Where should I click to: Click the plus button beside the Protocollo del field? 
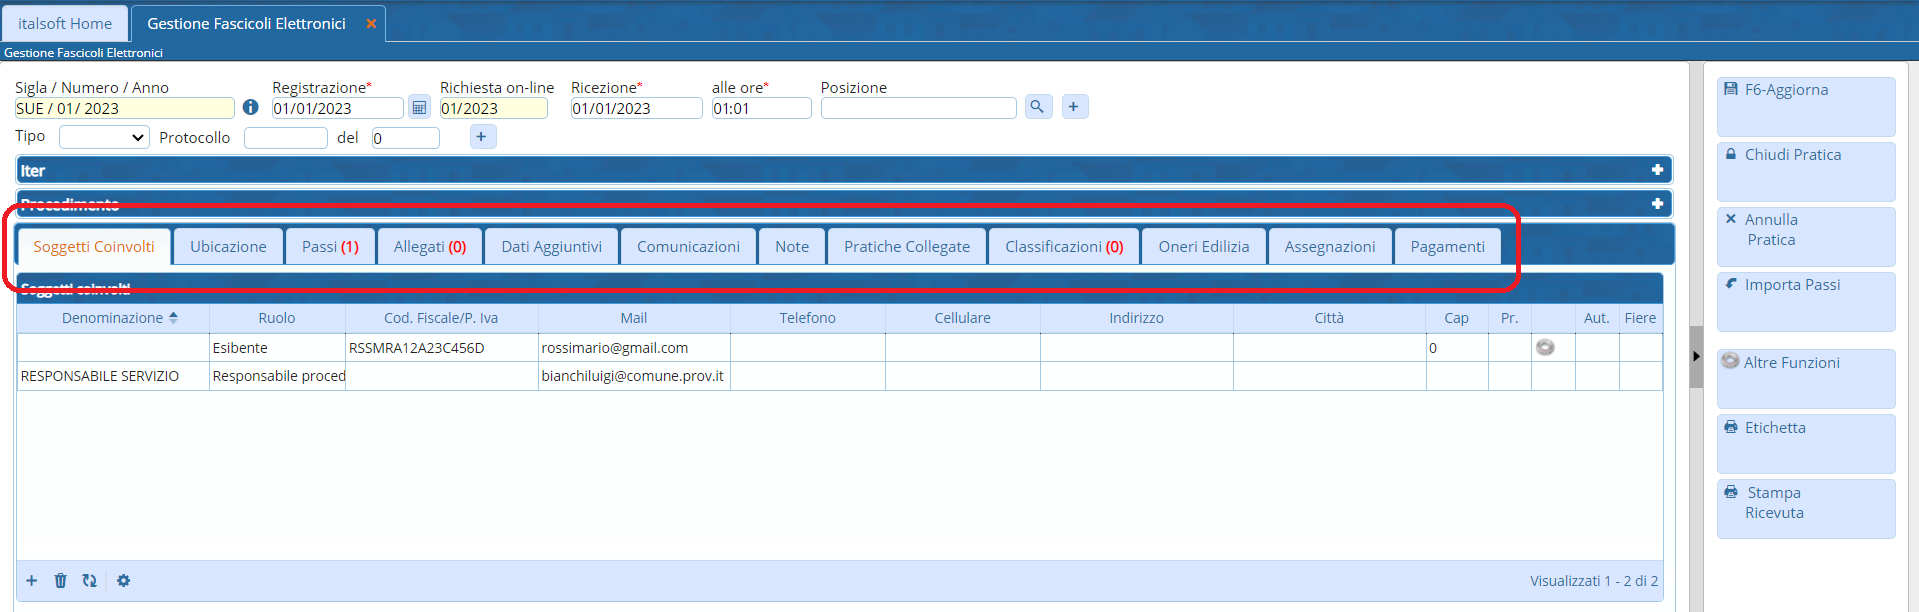481,137
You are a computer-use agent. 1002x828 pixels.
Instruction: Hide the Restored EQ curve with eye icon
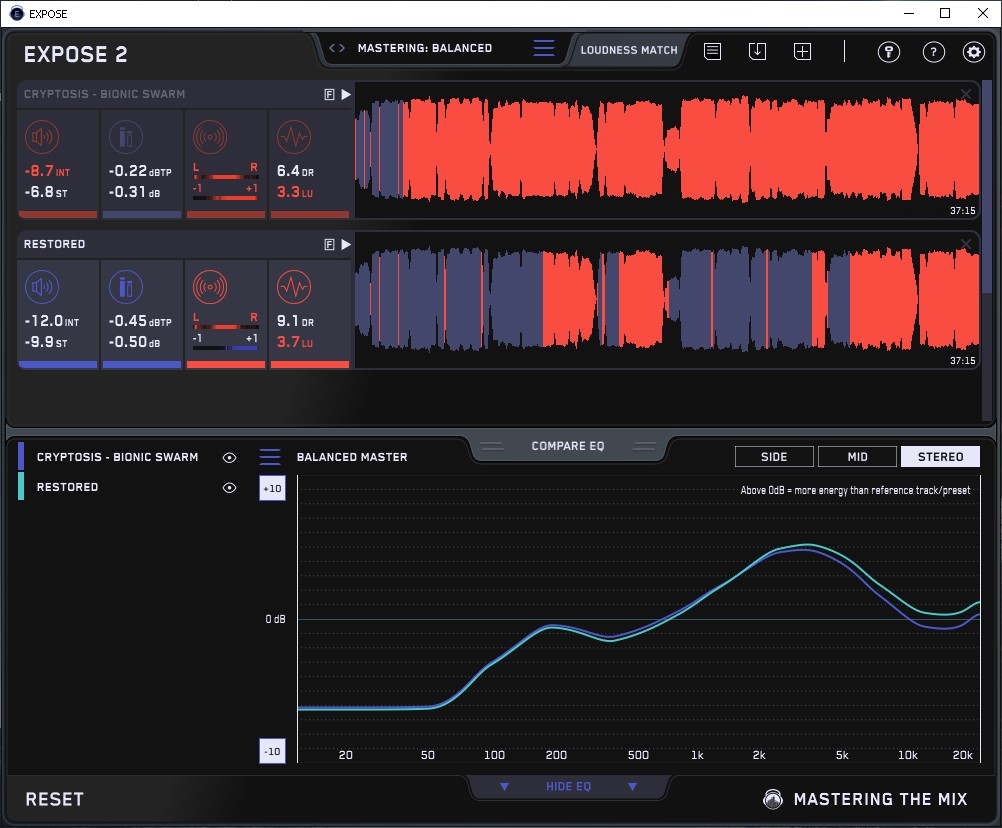click(x=230, y=487)
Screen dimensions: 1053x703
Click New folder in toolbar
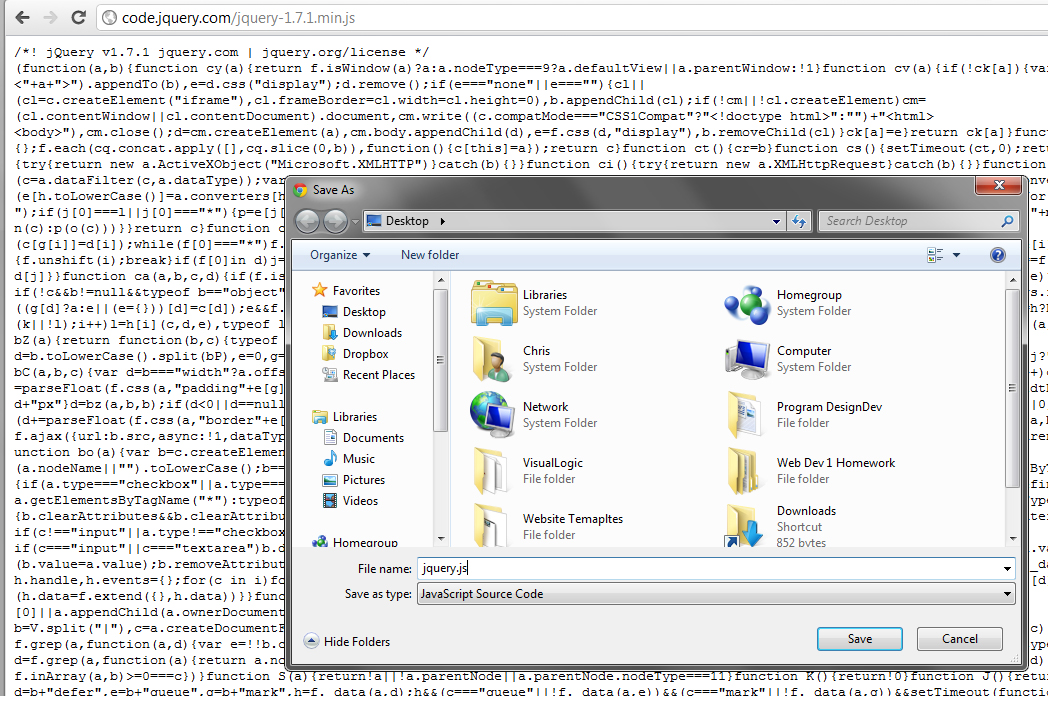pos(430,255)
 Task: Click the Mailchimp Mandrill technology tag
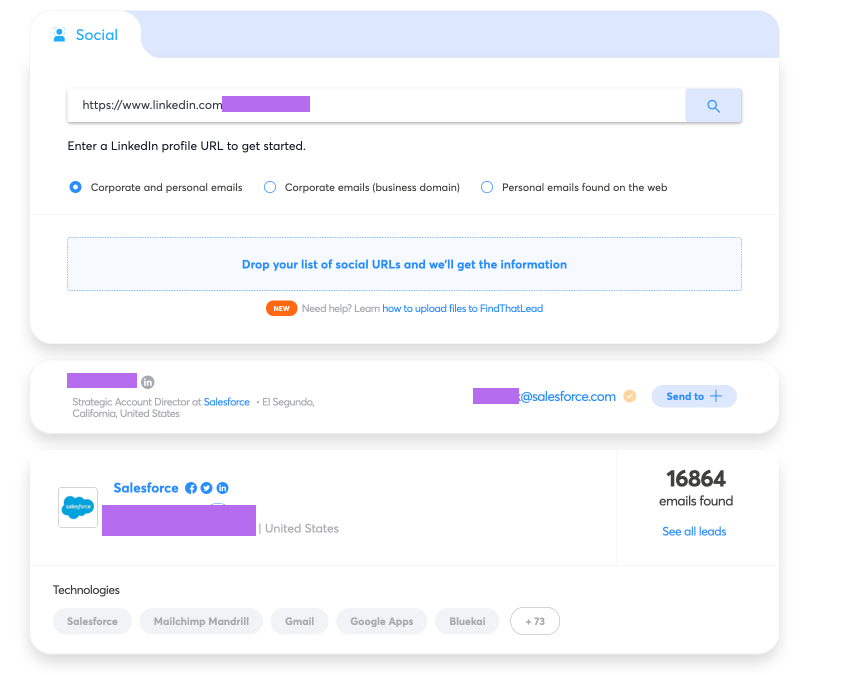point(201,621)

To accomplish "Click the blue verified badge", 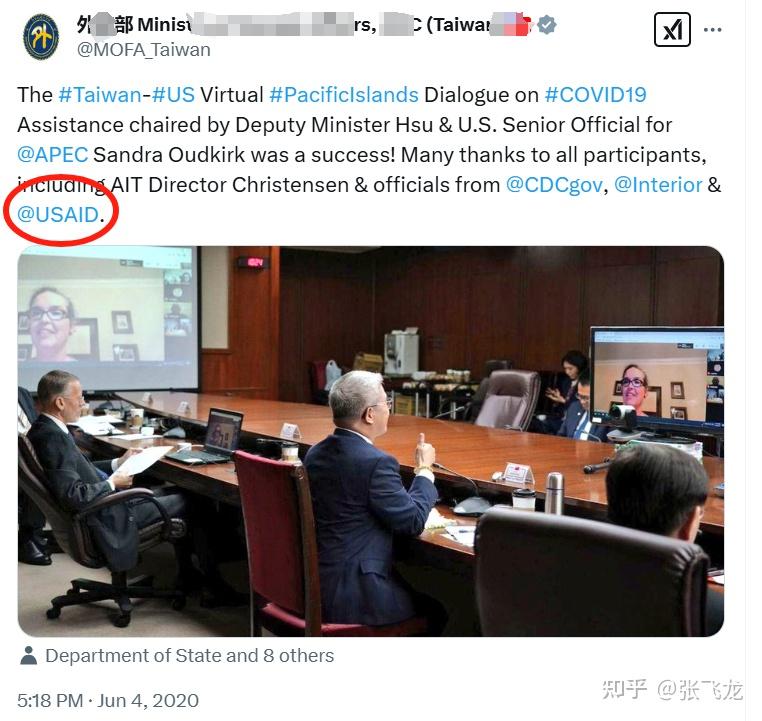I will [x=547, y=24].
◆ ◆ ◆ ◆ ◆
Exact repetition required: repeat the first line of the listing above, the line containing "Screen dimensions: 1053x703", and every line between, leaving out pictures.

Where should I click to: Click the plus button beside the Protocollo del field? 
481,137
You are a computer-use agent. 1002x828 pixels.
Instruction: Hide the Restored EQ curve with eye icon
click(x=230, y=487)
Screen dimensions: 1053x703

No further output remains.